A detailed study of the fixed points in each region of the parameter space yielded interesting observations with regard to the stability of a low-freeboard ship. All six regions contain a stable large-amplitude limit cycle (\(\widehat{\Gamma }_{R_2}^{R_1}\)) with amplitude greater than the critical roll angle of a low-freeboard model. As a result, large disturbances will cause the ship to capsize as it evolves toward the large-amplitude limit cycle. In Regions I-a, II, III, and V, even a small disturbance could result in the capsizing of the ship due to its tendency to reach a large-amplitude limit cycle (\(\widehat{\Gamma }_{R_2}^{R_1}\)). In Region IV, the system has a stable zero equilibrium (\(\Gamma _0^0\)), so a small disturbance will subside and the ship will return to the zero equilibrium. On the other hand, in Region I-b, the system has a limit cycle (\(\Gamma _{R_2}^0\)) whose amplitude is less than the critical roll angle, indicating that a small disturbance will cause the ship to perform small roll oscillations without capsizing.
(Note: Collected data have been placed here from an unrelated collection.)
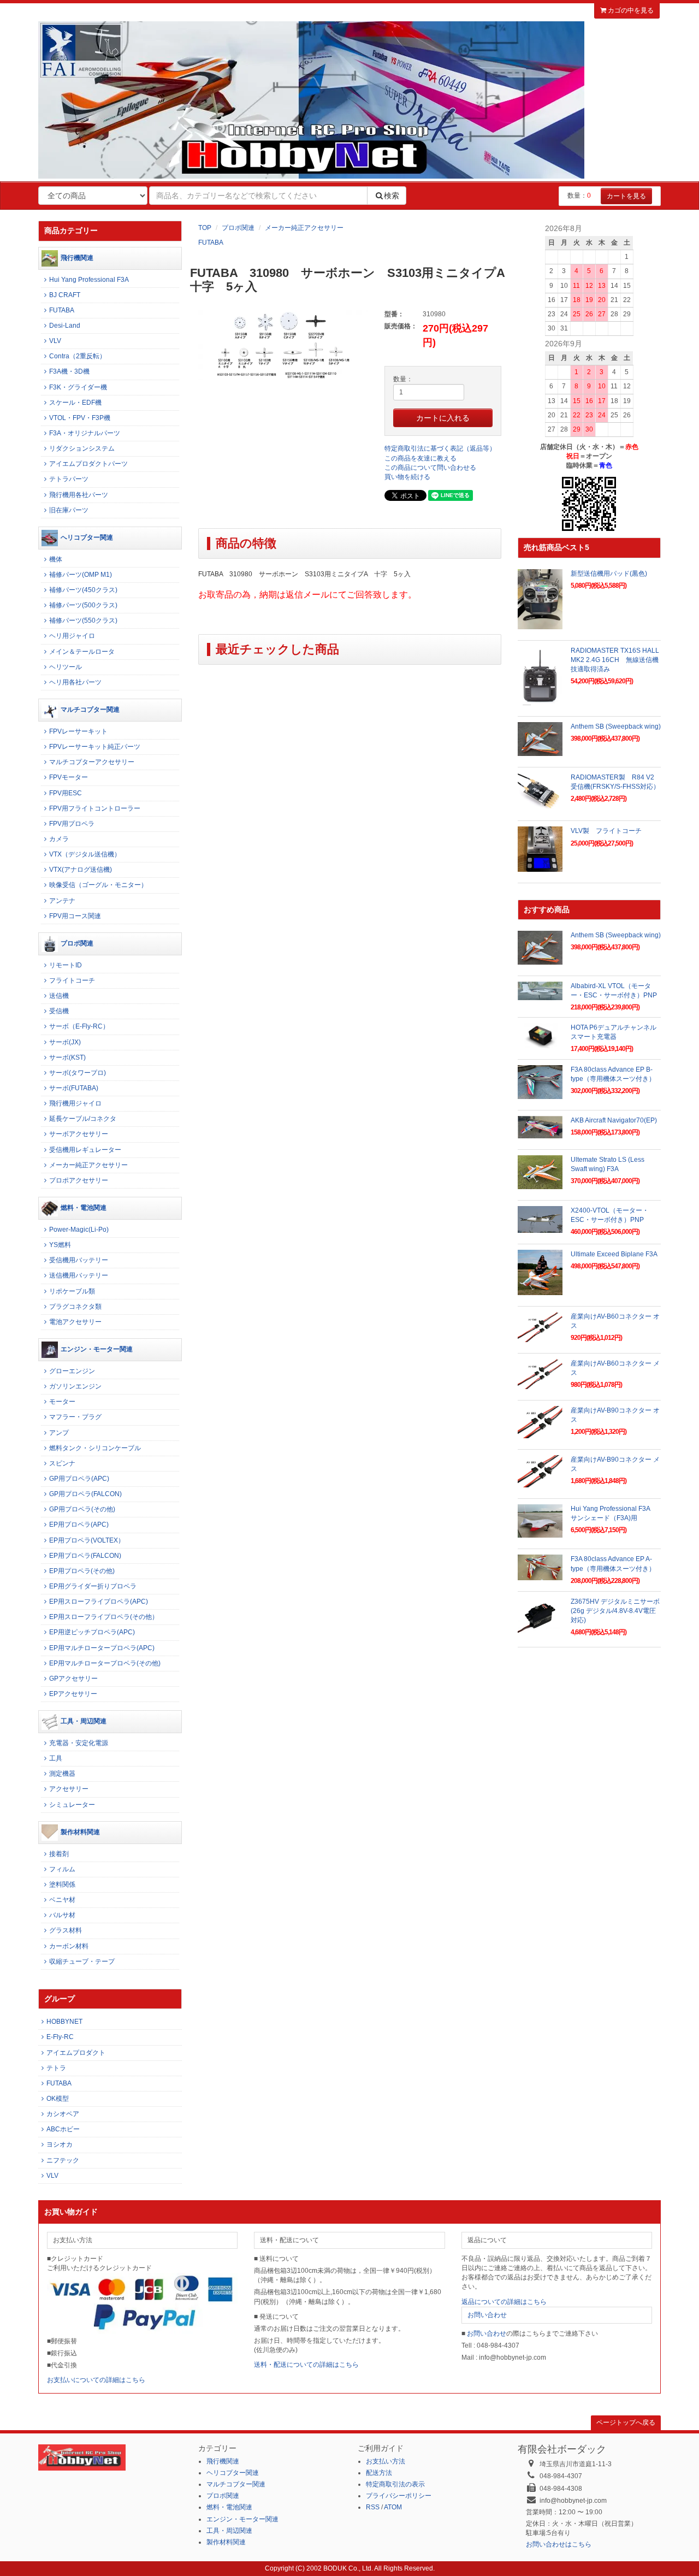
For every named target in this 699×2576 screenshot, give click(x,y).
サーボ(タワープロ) (77, 1073)
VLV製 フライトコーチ (606, 831)
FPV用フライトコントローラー (94, 808)
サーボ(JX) (65, 1042)
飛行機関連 (77, 258)
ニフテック (62, 2160)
Based on this analysis, it can be concluded that the optimal operating region for a delayed-feedback controller is Region IV, followed by Region I-b as the second-best option. In the worst case, Regions V and I-a would provide a substantial amount of time prior to capsizing, allowing for necessary measures to be taken to protect the crew and cargo. These qualitative observations, made from slow-flow equations, were validated through numerical simulation of the original DDE system. Future work includes experimental validation of these results and applying similar analyses to different ship models.